Helen Clarke began her career at Linnaeus-owned Chapel House Veterinary Practice as a student veterinary nurse in 1994 and is now a key member of the senior leadership team. 

Helen said: “I’ve been here at Chapel House for 30 years now and it holds a very special place in my heart. 

“I helped start and build up the practice from scratch and we still have original clients who keep coming back with new family additions. 

“Having that personal connection with our clients and their pets is very special and really rewarding.” 

That is, unless it’s a troublesome skunk which makes its own powerful and pungent protest at being clinically examined, of course! 

Helen recalled an infamous incident at the practice, saying: “A skunk was brought in and during the clinical exam expressed its anal glands. 

“Within seconds the consultation room was uninhabitable because of the stench, which then proceeded to spread throughout the whole practice and remained for well over a month! 

“The wall in the consultation room had to be cleaned and repainted, while the staff uniforms had to be disposed of, as no amount of washing would remove the smell.

“That’s one of my most memorable cases. Another unforgettable case was when we treated a ‘female’ terrier dog who presented with urinary issues and a swelling protruding out of her vulva. 

“We investigated and found the protrusion was actually a penis and she also had testicles in her uterine wall, not ovaries.

“We removed those internal, reproductive organs but left the ‘penis’ in situ so she would still be able to urinate normally and she went on to live a long and happy life despite having both sets of sex organs.” 

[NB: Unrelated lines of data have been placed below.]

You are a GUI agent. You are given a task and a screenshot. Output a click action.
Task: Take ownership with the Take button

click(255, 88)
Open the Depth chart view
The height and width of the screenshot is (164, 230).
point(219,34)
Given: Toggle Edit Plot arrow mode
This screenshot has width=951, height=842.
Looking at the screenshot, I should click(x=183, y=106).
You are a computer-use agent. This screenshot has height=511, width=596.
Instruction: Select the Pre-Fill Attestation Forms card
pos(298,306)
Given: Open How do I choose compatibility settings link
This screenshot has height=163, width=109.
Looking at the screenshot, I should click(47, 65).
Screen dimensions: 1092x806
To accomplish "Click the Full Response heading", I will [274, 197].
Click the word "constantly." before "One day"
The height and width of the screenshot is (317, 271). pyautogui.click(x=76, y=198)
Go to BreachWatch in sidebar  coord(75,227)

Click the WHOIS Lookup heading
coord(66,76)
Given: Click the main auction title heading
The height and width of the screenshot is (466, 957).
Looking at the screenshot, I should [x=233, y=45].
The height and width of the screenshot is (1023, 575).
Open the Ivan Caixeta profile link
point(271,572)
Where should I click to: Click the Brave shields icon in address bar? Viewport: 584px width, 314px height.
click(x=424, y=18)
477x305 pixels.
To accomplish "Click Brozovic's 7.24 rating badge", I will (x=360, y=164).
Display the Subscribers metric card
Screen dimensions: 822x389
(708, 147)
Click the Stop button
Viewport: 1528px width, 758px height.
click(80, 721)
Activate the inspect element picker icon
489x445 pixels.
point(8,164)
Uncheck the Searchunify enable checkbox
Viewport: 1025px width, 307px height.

Helen has seen a myriad of changes in the veterinary profession over three decades, including the expanding role for registered vet nurses (RVNs) and the opportunities for career progression into more senior roles and positions of responsibility. 

She added: “Veterinary nursing and veterinary medicine have certainly come a long way since the 1990s.   

“Older vets were very hesitant about delegating clinical tasks early in my career. I think they felt the RVNs role was more as a cleaner/receptionist/housekeeper, rather than integrating their combined knowledge to improve patient care. 

“Now, I love how the roles of RVNs are evolving, the respect they receive from colleagues and the wide understanding of their RVN role and potential. 

“However, I know more can be done here, as protecting the title of RVNs is paramount. Currently anyone can call themselves a vet nurse, which undermines all the hard work and training that comes with those who are fully qualified. 

“It is amazing what an RVN can now do in their own right and the services we can provide directly to clients with education and preventive health clinics. 

“I feel clients also respect the role now, as for many years I used to get asked ‘are you training to be a vet?’ as they didn’t understand the nurse’s function in practice. 

“I really hope in the future our role can be expanded further to allow even more responsibility with the added duties to assist vets with prescribing for minor ailments and routine vaccinations.” 

Helen has certainly worked hard to progress her own knowledge and understanding during her career and enjoyed real progression in her role at Chapel House Vets, which has practices in Chesterfield and Staveley.

She has a BTEC in animal care, is a qualified RVN, a D32 +D33 assessor, clinical coach, attained ILM Level 3 Coaching and Mentoring, ILM Level 5 Leadership and Management and successfully completed her Linnaeus LEAP Leadership training. 

Now, as Chapel House’s practice manager, she has a significant input into the running of the practice and is reveling in the post.

She explained: “As an RVN in a practice manager position, and part of our senior leadership team, I am empowered to drive the practice and its standards upwards and onwards. 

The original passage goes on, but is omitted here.